Quando Noemi parla del sostegno a tutta la famiglia, include anche un percorso che hanno fatto i suoi genitori, nonni di Isabel. “Prima andava solo mia mamma, poi ha trascinato mio papà e lui si è trovato benissimo, è rimasto entusiasta. Sono molto contenti, perché mi dicevano ‘anche noi soffriamo, siamo doppiamente preoccupati, per nostra figlia e per nostra nipote’. Ho riflettuto ancora meglio su questo aspetto: è vero, anche i nonni hanno bisogno di sostegno, anche perché a loro volta sostengono noi.”
“Qui in Paideia – spiega Noemi – registro sempre buone esperienze e mi sento al sicuro, qualsiasi cosa faccia Isabel so che la fa con dei bravi professionisti ed è un peso non indifferente che si toglie alle famiglie. Penso ad esempio all’attività di nuoto: non ho potuto guardarla per un po’ e poi l’ho trovata miglioratissima, l’ho detto a Elena (responsabile delle attività sportive di Paideia, ndr), nuota da sola a dorso e fa tutta la vasca. Sono stata contenta.”

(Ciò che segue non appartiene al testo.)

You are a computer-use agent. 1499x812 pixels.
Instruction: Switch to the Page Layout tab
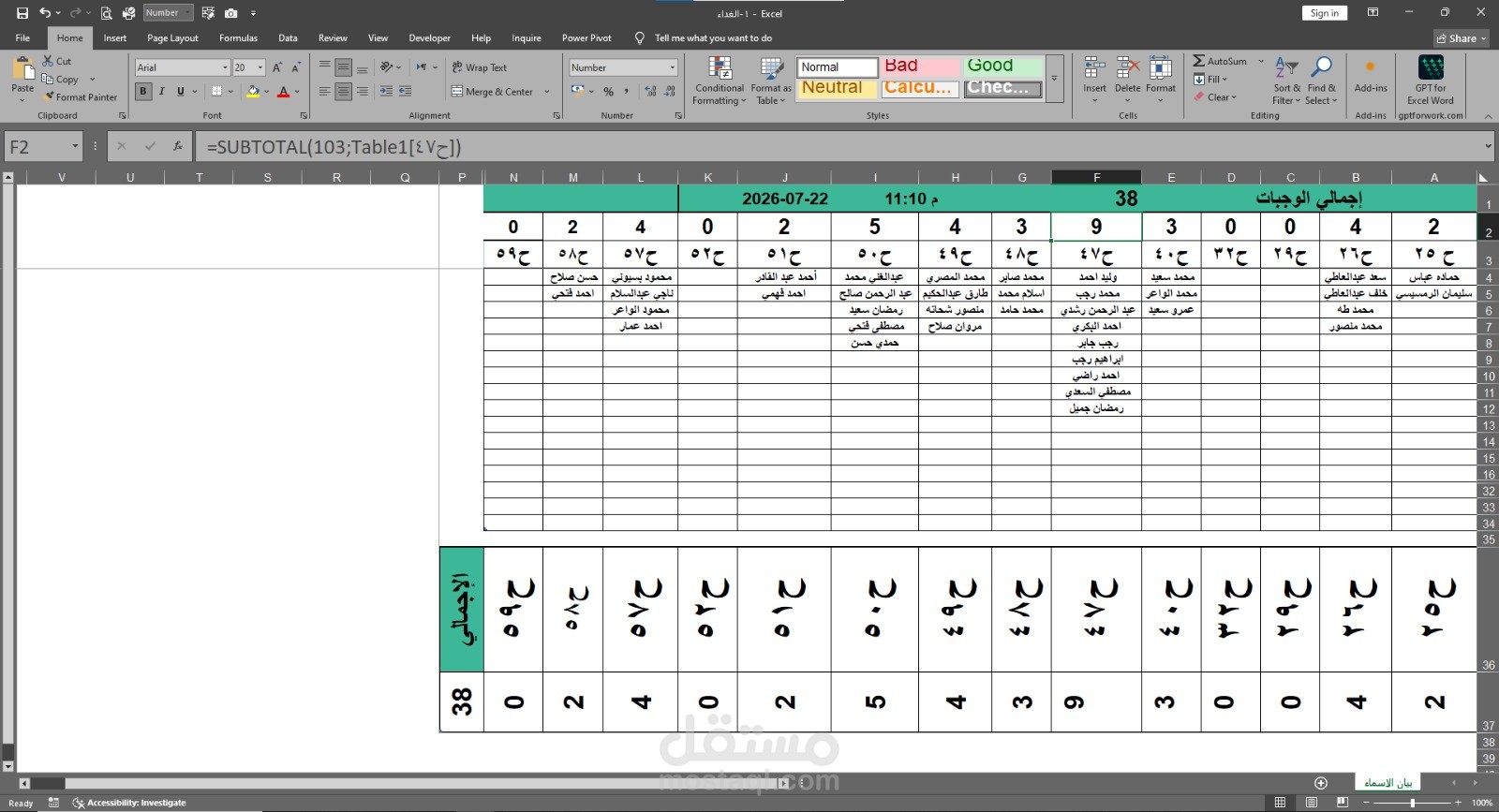172,38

Noemi, prima di concludere, si sofferma su un pensiero che riguarda tutti i genitori dei bambini con disabilità. “La nostra fatica è mentale: sapere che solo noi possiamo occuparci dei nostri figli crea fatica. Se invece tu incontri un posto come Paideia, dove ci sono persone che ti dicono ‘ok ci sono anch’io, anch’io posso occuparmi di tuo figlio, non ti preoccupare’, è lì che comincia la leggerezza. La disabilità è vissuta come normalità, come dovrebbe essere: qualcosa da vivere e che si può vivere tutti insieme. E questa è la ricchezza di Paideia: non lasciarti mai da sola.”